Out in the city, Freddy, Nathaniel, and Thomas navigated the crush of the evening streets, sampling street food from one-eyed vendors and following directions to Stelios’s, a rough Greek tavern near the harbor. Thomas, distracted by the covered market lane of the souq, stopped to haggle over a silver anklet and an embroidered veil — and paid a ruinous price for both, having no idea what either was worth. Nathaniel spotted a street urchin with a knife moving toward Freddy’s coin purse and slapped the blade away before any damage was done. At Stelios’s, Freddy challenged Thomas to a drinking contest over fiery date-based Arak — a spirit so strong it turned milky white when cut with water and was known locally as lion’s milk — with the stakes being that Thomas would wear his new shawl home if he lost. Neither man won. Both drank each other into a complete stupor, and Nathaniel was left to steer two paralytic Englishmen back through the streets of Alexandria, ordering a crate of the Arak delivered to the inn along the way.

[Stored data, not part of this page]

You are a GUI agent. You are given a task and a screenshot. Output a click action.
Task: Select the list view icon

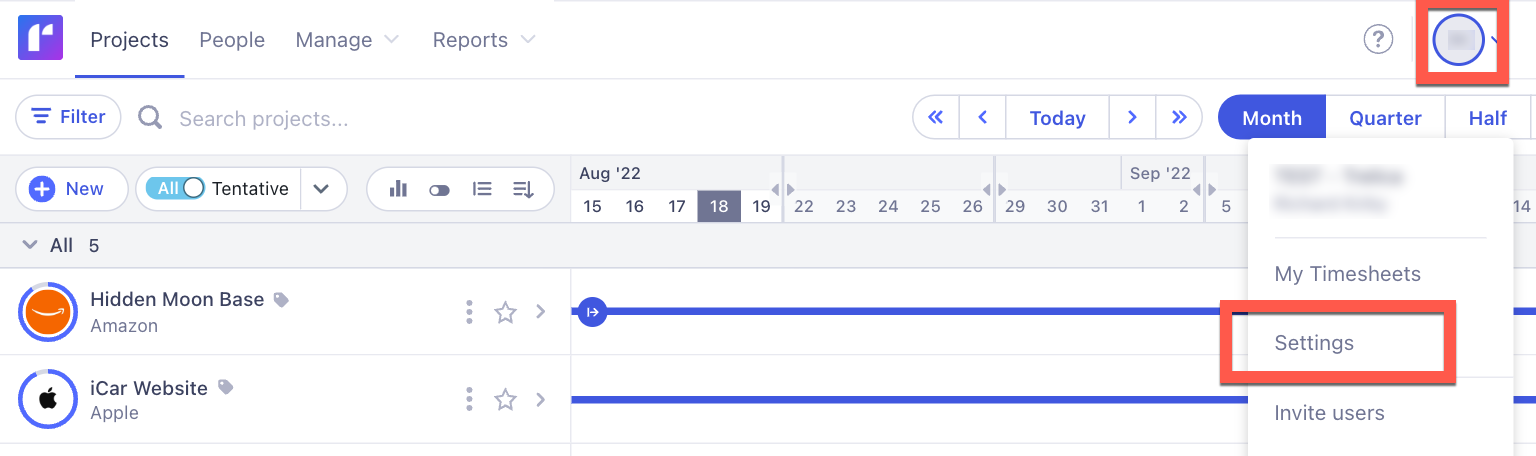click(x=482, y=189)
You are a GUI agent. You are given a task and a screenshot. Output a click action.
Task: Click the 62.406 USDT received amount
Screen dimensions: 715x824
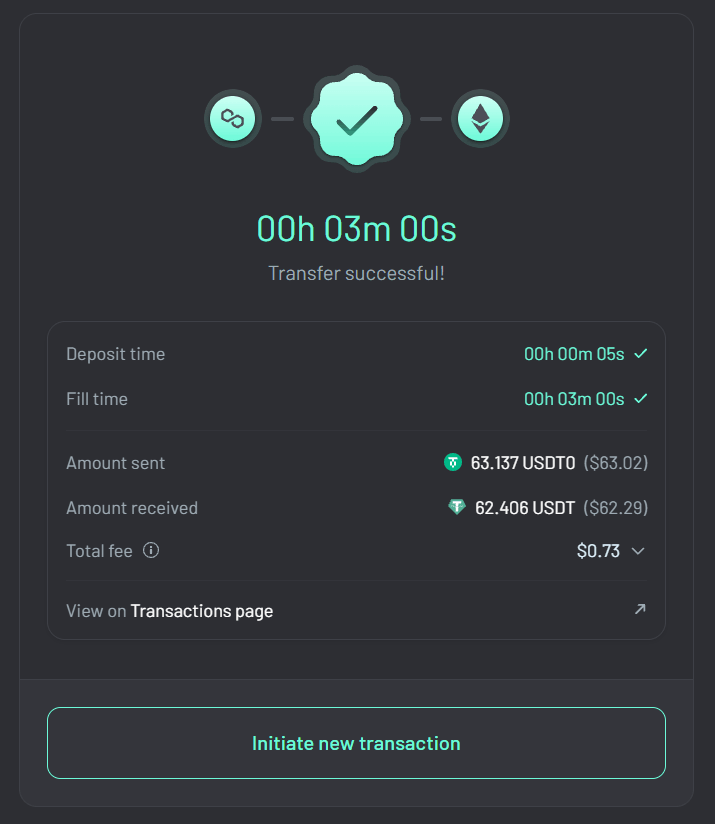[525, 508]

Back at the Locanda del Leone, the drunken Freddy stumbled into the common room just as the antiquities dealer made one last attempt to extract information, this time from the newly arrived men. Freddy, barely coherent, launched into a rambling account of scratches on the ship’s hull and dead men in the water. Nathaniel smoothly intervened, explaining that Freddy had been seasick the entire voyage and had eaten some bad mushrooms that caused vivid hallucinations — the man was not to be believed. The dealer, thoroughly disgusted, huffed out of the inn. The crate of Arak arrived shortly after, Thomas declared a small victory, and the party settled in for their first proper night’s sleep since leaving Trieste, with the sounds of Alexandria’s streets drifting through the shuttered windows and the promise of baths, new clothes, and the road to Cairo waiting in the morning.